On an old enough project, you’ll discover code you forgot about writing—and if it wasn’t for the commit logs, you’d swear it was someone else. As a project grows in size it becomes harder to remember what each piece of code does, harder still when the code doesn’t do what it is supposed to. When it comes to changing code you don’t understand, you’re forced to learn about it the hard way: Debugging.
Writing code that’s easy to debug begins with realising you won’t remember anything about the code later.
Many used methodology salesmen have argued that the way to write understandable code is to write clean code. The problem is that “clean” is highly contextual in meaning. Clean code can be hardcoded into a system, and sometimes a dirty hack can written in a way that’s easy to turn off. Sometimes the code is clean because the filth has been pushed elsewhere. Good code isn’t necessarily clean code.

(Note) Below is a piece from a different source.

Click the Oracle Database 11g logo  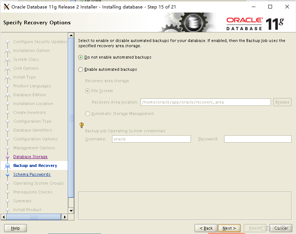[254, 22]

Code being clean or dirty is more about how much pride, or embarrassment the developer takes in the code, rather than how easy it has been to maintain or change. Instead of clean, we want boring code where change is obvious— I’ve found it easier to get people to contribute to a code base when the low hanging fruit has been left around for others to collect. The best code might be anything you can look at quickly learn things about it.
- Code that doesn’t try to make an ugly problem look good, or a boring problem look interesting.

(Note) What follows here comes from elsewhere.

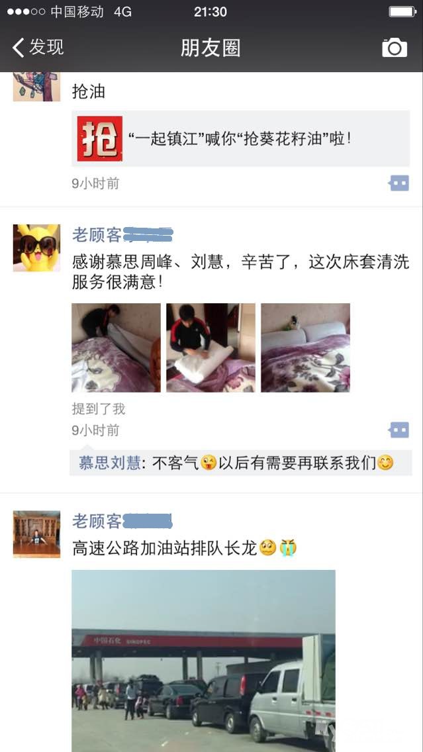This screenshot has height=752, width=423.
Task: Open the top cartoon avatar profile
Action: point(36,87)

- Code where the faults are obvious and the behaviour is clear, rather than code with no obvious faults and subtle behaviours.
- Code that documents where it falls short of perfect, rather than aiming to be perfect.

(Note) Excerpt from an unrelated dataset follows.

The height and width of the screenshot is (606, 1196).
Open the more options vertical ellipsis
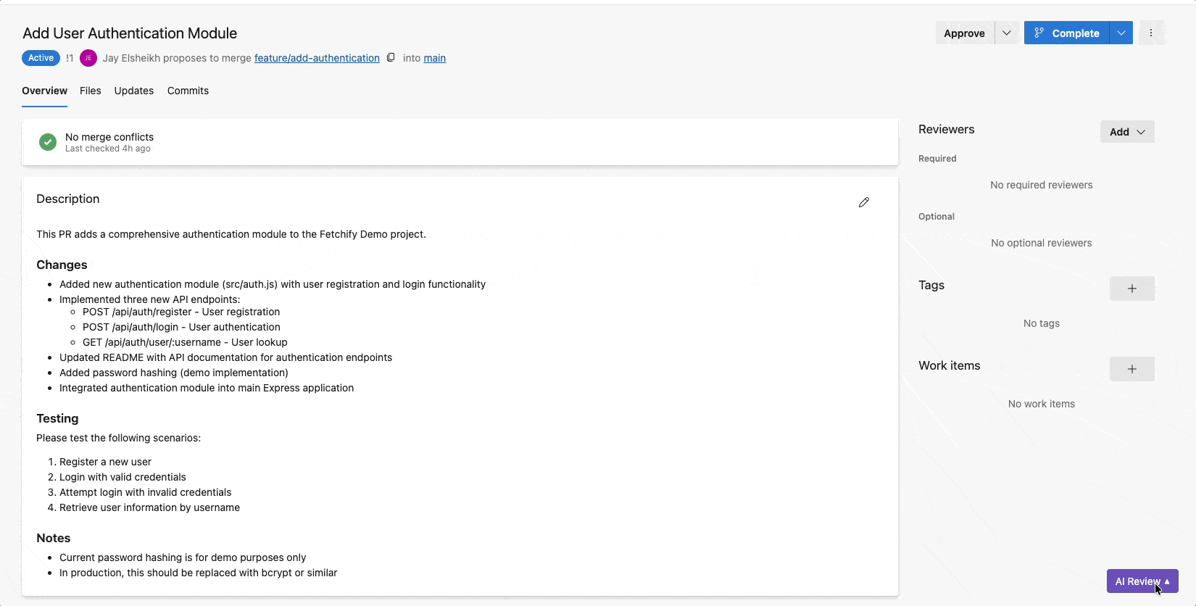(x=1150, y=33)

- Code with behaviour so obvious that any developer can imagine countless different ways to go about changing it.
Sometimes, code is just nasty as fuck, and any attempts to clean it up leaves you in a worse state. Writing clean code without understanding the consequences of your actions might as well be a summoning ritual for maintainable code.
It is not to say that clean code is bad, but sometimes the practice of clean coding is more akin to sweeping problems under the rug. Debuggable code isn’t necessarily clean, and code that’s littered with checks or error handling rarely makes for pleasant reading.
Rule 1: The computer is always on fire.
The computer is on fire, and the program crashed the last time it ran.
The first thing a program should do is ensure that it is starting out from a known, good, safe state before trying to get any work done. Sometimes there isn’t a clean copy of the state because the user deleted it, or upgraded their computer. The program crashed the last time it ran and, rather paradoxically, the program is being run for the first time too.
For example, when reading and writing program state to a file, a number of problems can happen:
- The file is missing
- The file is corrupt
- The file is an older version, or a newer one
- The last change to the file is unfinished
- The filesystem was lying to you
These are not new problems and databases have been dealing with them since the dawn of time (1970-01-01). Using something like SQLite will handle many of these problems for you, but If the program crashed the last time it ran, the code might be run with the wrong data, or in the wrong way too.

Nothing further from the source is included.